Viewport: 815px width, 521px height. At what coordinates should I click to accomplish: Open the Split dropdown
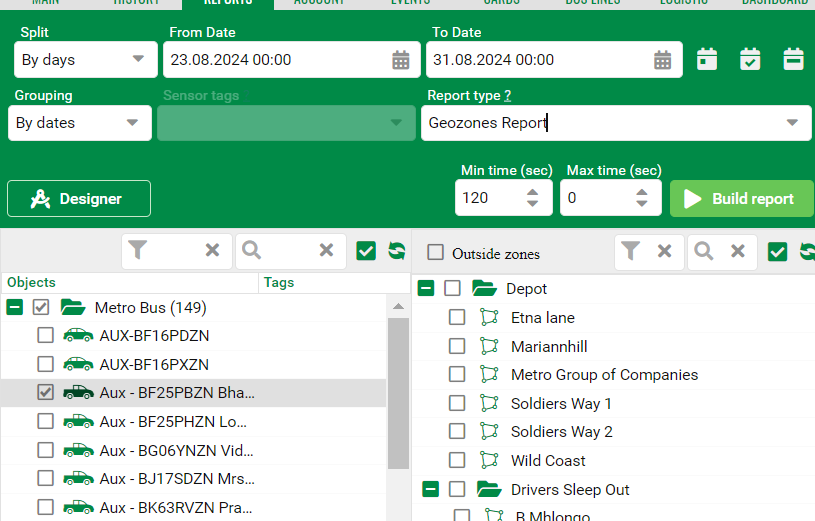tap(85, 60)
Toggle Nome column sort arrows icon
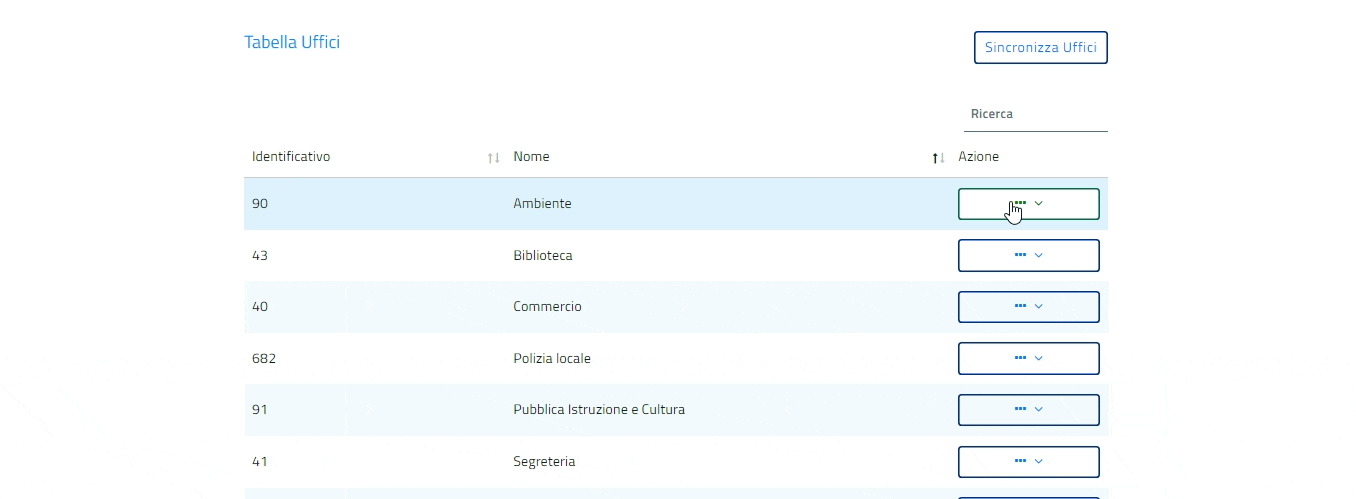 [938, 158]
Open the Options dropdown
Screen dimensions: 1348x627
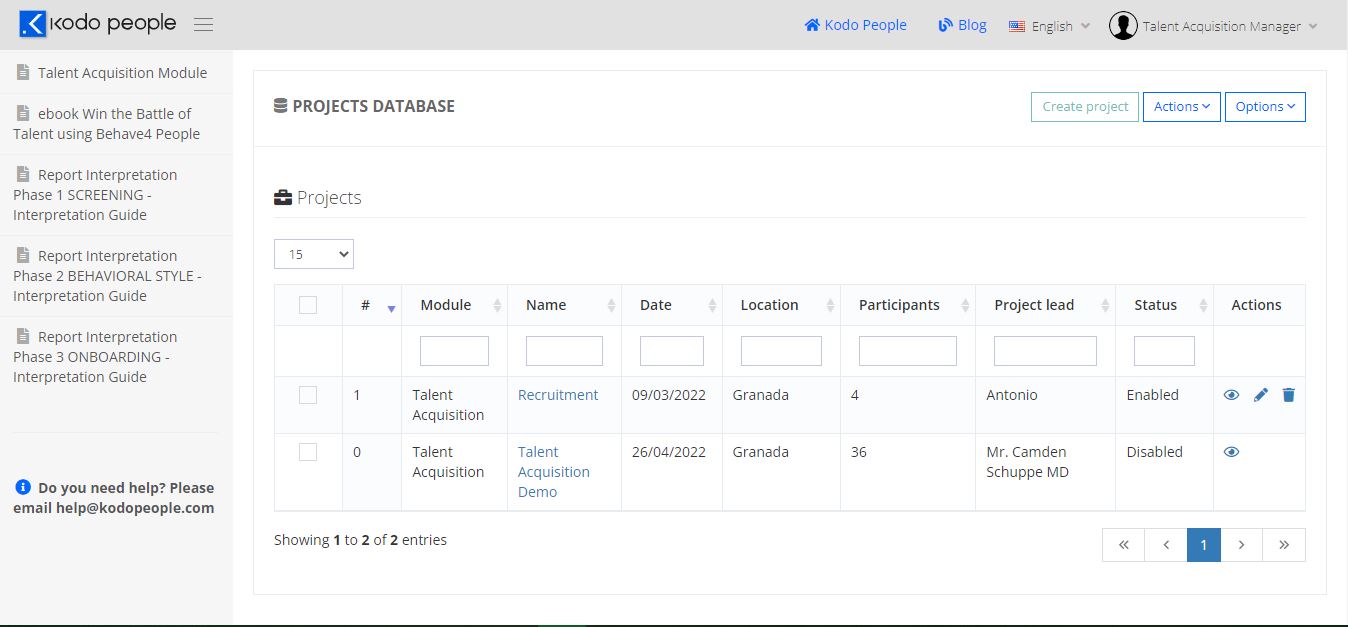tap(1264, 106)
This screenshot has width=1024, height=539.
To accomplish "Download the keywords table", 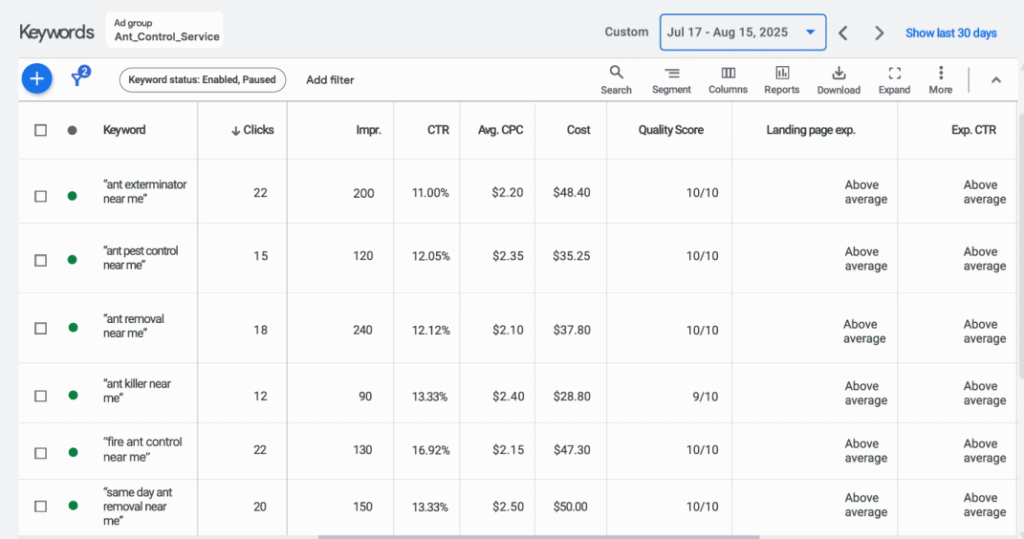I will (838, 80).
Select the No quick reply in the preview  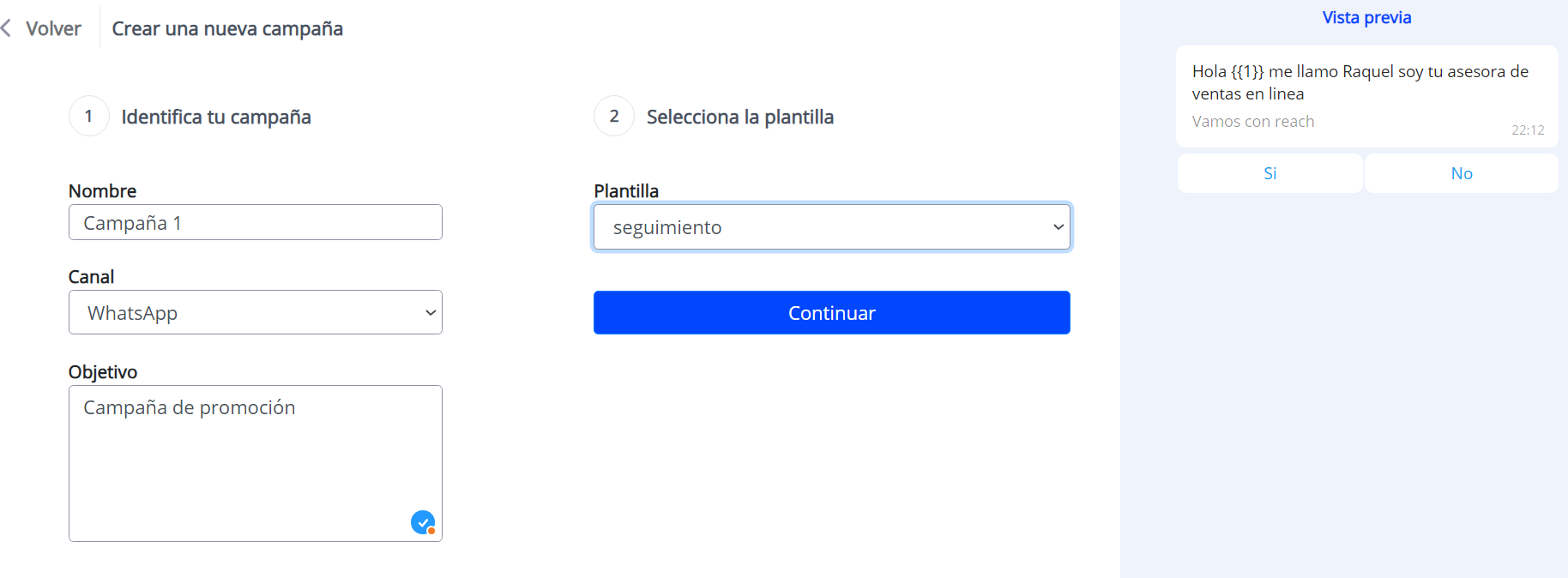point(1462,173)
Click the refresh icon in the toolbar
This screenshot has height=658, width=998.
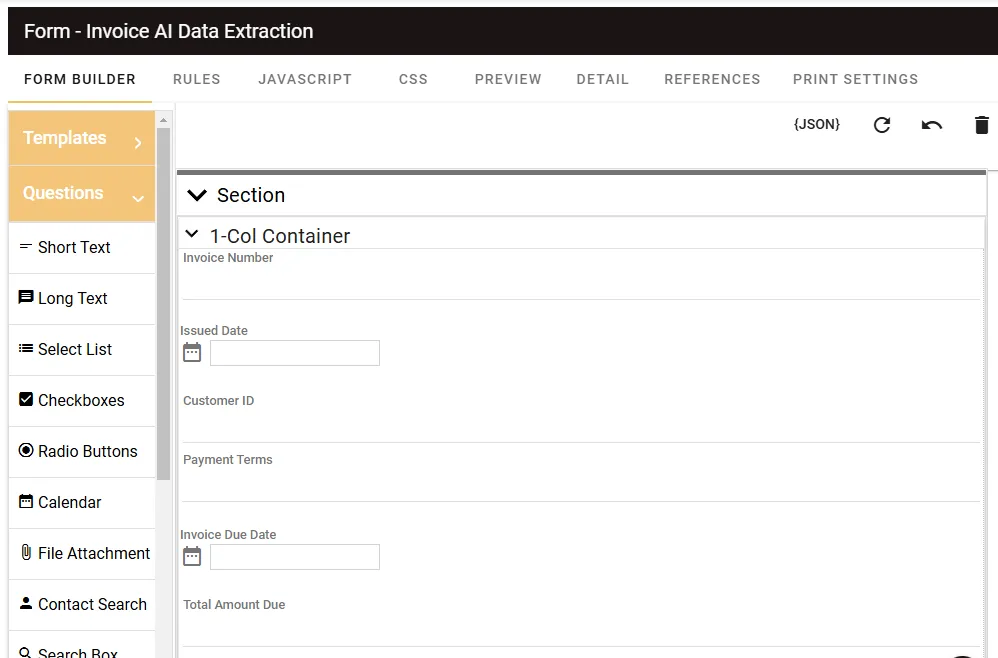click(881, 125)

★ ★ ★ ★

Please repeat exactly the lines from the one containing "Click the refresh icon in the toolbar" through the end of the entries, both included, omitting pictures.

Click the refresh icon in the toolbar
This screenshot has height=658, width=998.
click(881, 125)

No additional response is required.